I am all for treatment other than medication, how about designing a study to demonstrate the effectiveness of other treatment. Simply presenting this misleading data and suggesting no treatment at all is more humane than any treatment is irresponsible, laughable and just plain incorrect.
Show me some real data to support alternate therapy. I can come up with several medication studies that RANDOMLY select treatment groups and BLIND treatment to both the patients and researchers which show increased hospitalization, worsening symptoms and otherwise decreased quality of life in the group who received placebo.
“It is just as likely that people recovering and not having symptoms resulted in there no longer being a need for medication. “
This would change the whole “prognosis” for “schizophrenia” again, because then it wouldn’t be advertised as a disease based on a chemical imbalance (unproven chemical imbalance) which needs to be “medicated” for life. Any recovery according to mainstream “treatment” remains that if there is recovery it is because of the medications. Simply telling a person they could get off of their medications rather than they need to be on them for life could then point out that this increases recovery. But it still remains that those who aren’t medicated have a higher recovery rate.
“I am all for treatment other than medication, how about designing a study to demonstrate the effectiveness of other treatment.”

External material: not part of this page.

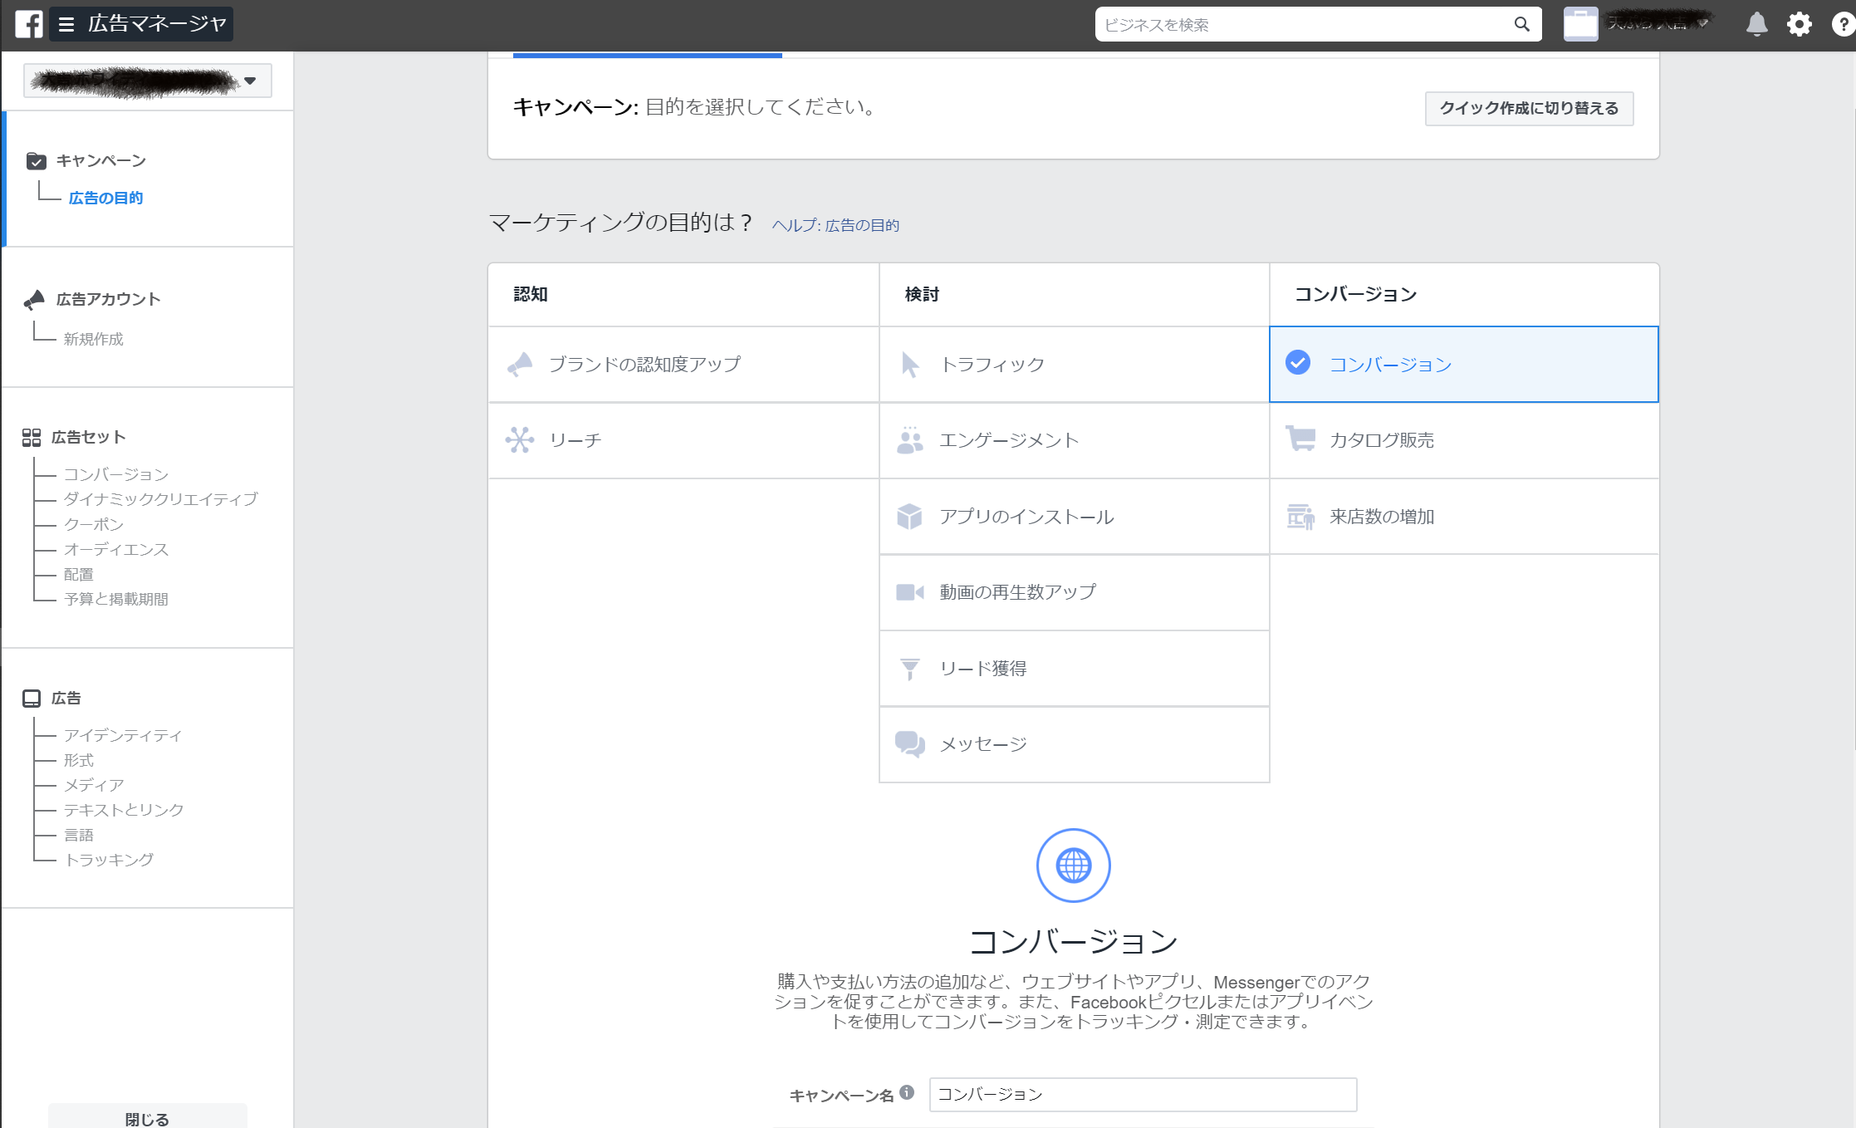
Task: Choose the トラフィック objective
Action: [992, 365]
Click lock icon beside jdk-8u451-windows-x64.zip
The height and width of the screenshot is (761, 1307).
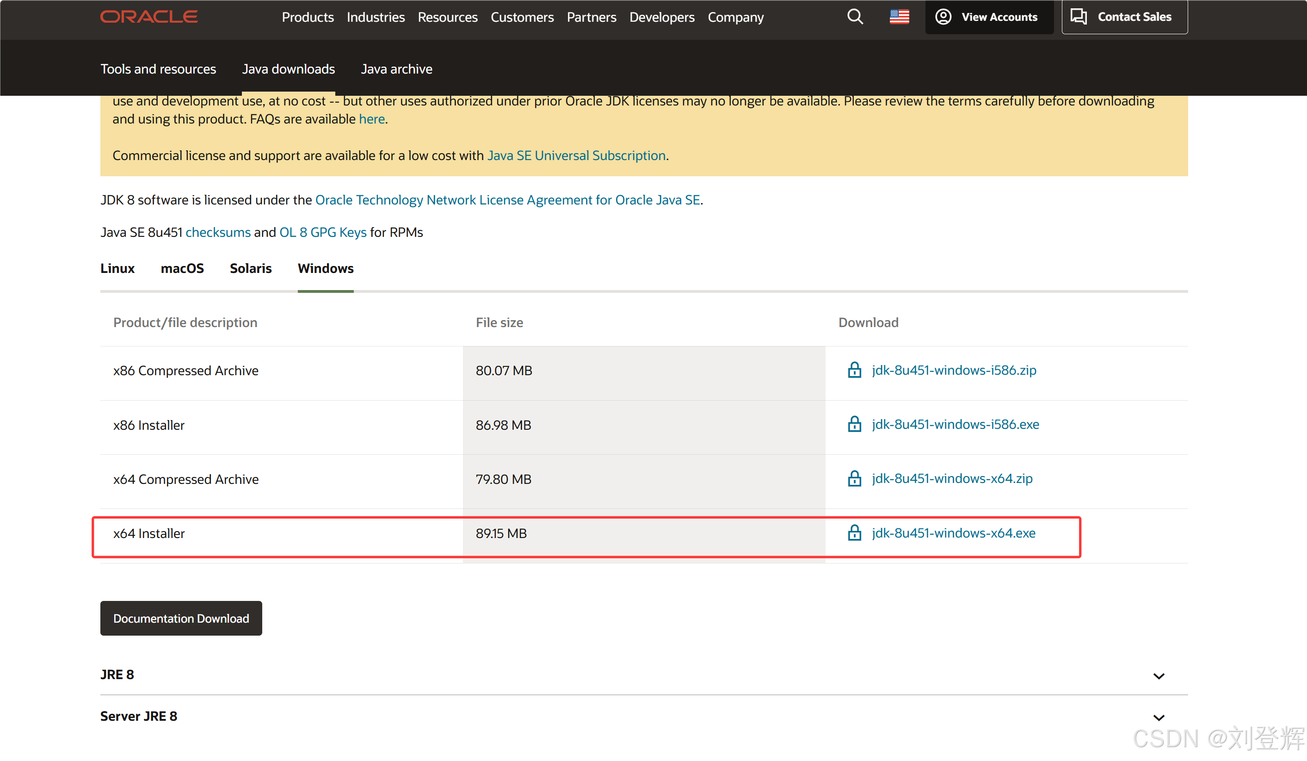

There have already been many of such studies. Soterio House, Open Dialogue, The Quaker method.
“I can come up with several medication studies that RANDOMLY select treatment groups and BLIND treatment to both the patients and researchers which show increased hospitalization, worsening symptoms and otherwise decreased quality of life in the group who received placebo.”
It would be interesting to see these studies. It’s only too easy to surmise what might be going on. Take a group of people who have been diagnosed as being “Schizophrenic,” who already are on medications; and take some of them off of their medications, and you get withdrawal symptoms, as well as the emergence of emotional issues that they need insight into, an insight they most likely wouldn’t be getting from the people that suppressed these issues with brain disabling “medications.” And there – if this is the case – you have these supposed results that non-medicating causes increased hospitalization, worsening symptoms and decreased quality of life in the group who received placebo. If that were the case, it actually points out the same as this trial here which points out that medications cause more difficulty in actually recovering from “schizophrenia.”
Also this isn’t th only study referred to here. There’s also the results of the WHO….
Multiplicity of bad data does not output good data.